▶ _Page excerpt_

::::::::

Studio album by Seafret
- Released: 29 January 2016
- Recorded: 2015
- Genre: Alternative
- Length: 43:35 (Standard) 52:36 (Deluxe)
- Label: Sweet Jane Recordings
- Producer: Steve Robson; Roy Stride;

Seafret chronology
| Oceans (2015) | Tell Me It's Real (2016) | Acoustic Sessions (2016) |

Singles from Tell Me It's Real
- "Atlantis" Released: 1 May 2015; "Be There" Released: 30 June 2015; "Wildfire" Released: 27 November 2015;

= Tell Me It's Real (album) =

Tell Me It's Real is the debut studio album by British music duo Seafret. It was released on 29 January 2016 by Sweet Jane Recordings. The album peaked at number 59 on the UK Albums Chart.

==Singles==
"Atlantis" was released as the lead single from the album on 1 May 2015. "Be There" was released as the second single from the album on 30 June 2015. "Wildfire" was released as the third single from the album on 27 November 2015.

::::::::

▶ _Information shown_
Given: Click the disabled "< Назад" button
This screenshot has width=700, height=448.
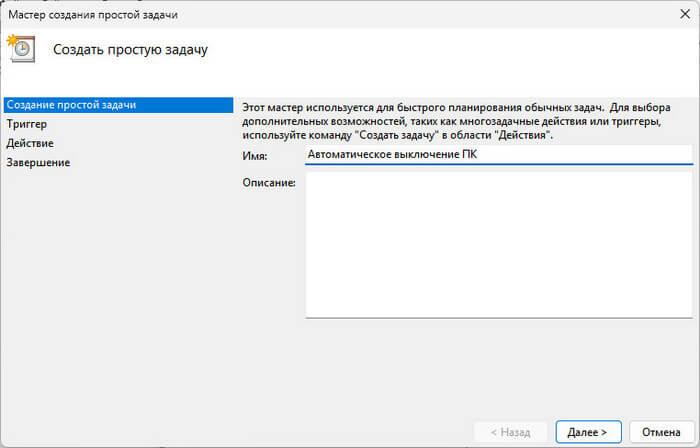Looking at the screenshot, I should pos(510,431).
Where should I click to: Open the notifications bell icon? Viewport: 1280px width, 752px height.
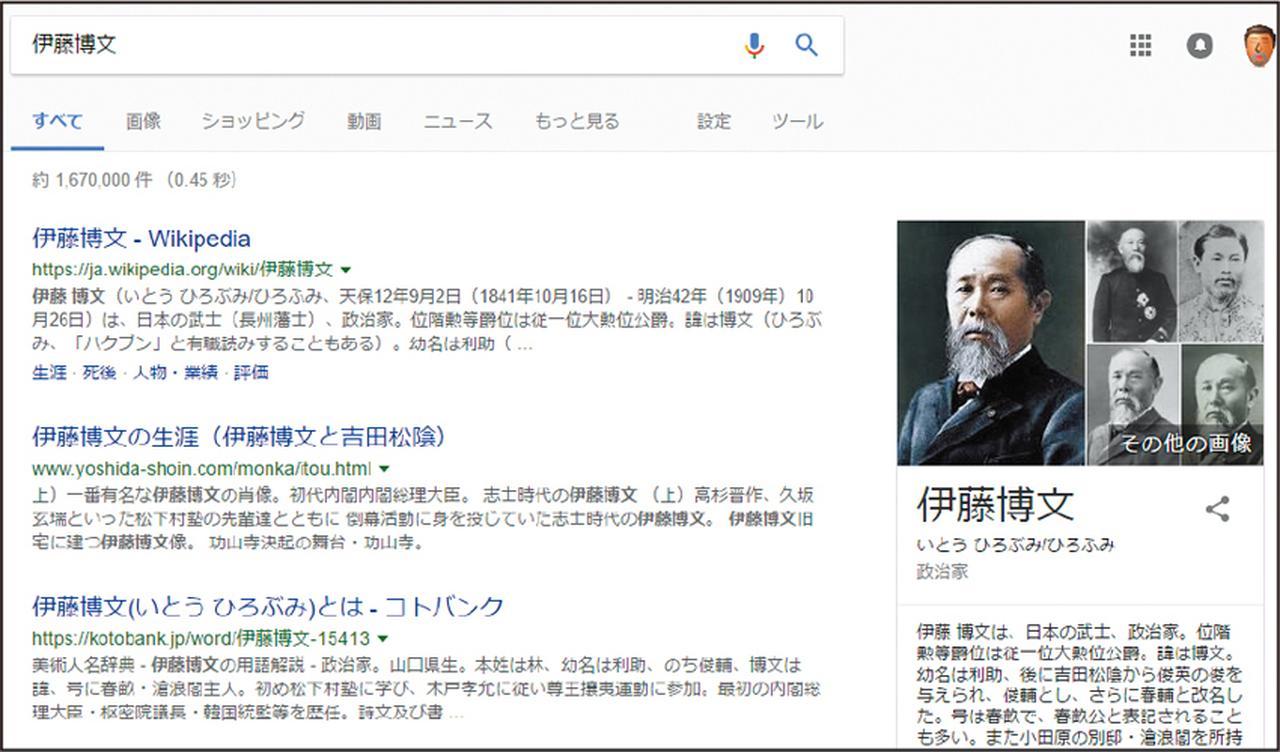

::::::::

▶ _Stated exercise A_
What position did Tell Me It's Real reach on the UK Albums Chart, according to the album article?
▶ _Stated exercise B_
Carry on writing the article about the album Tell Me It's Real, picking up after its final sentence.

▶ _Written reply A_
Number 59.

▶ _Written reply B_
==Critical reception==
Tell Me It's Real received mixed to positive reviews from music critics. Ashleigh Grady from Clash said, "As standalone singles, perhaps more of the tracks on ‘Tell Me It’s Real’ would hold a greater emotional impact but nevertheless there are moments of real beauty on Seafret's album. The sparse simplicity of the intricate guitar picking and emotive lyrics create a euphoric, wave-like quality [...] ‘Tell Me It’s Real’ will deliver more of the delicate emotion that they love, however, for the undecided listener, a little more variation and experimentation wouldn't go amiss." Molly Kerkham from ForgePress said, "While the album traverses tried and tested ground for love songs, Seafret’s song writing breathes fresh air into these topics. The songs are packed full of metaphors, but ... the lyrics avoid being a collection of romance truisms. At its worst, this album verges towards sounding a bit like a second-rate Mumford and Sons. There's too many over-enthusiastic yet drab guitar build ups."

==Commercial performance==
On 5 February 2016, Tell Me It's Real entered the UK Albums Chart at number 59, the album also entered the Scottish Albums Chart at number 90. On 7 February 2016, the album entered the Swiss Albums Chart at number 100.

==Oceans video==
The music video for Oceans drew attention for featuring actress Maise Williams. It was directed by Jonathan Entwistle.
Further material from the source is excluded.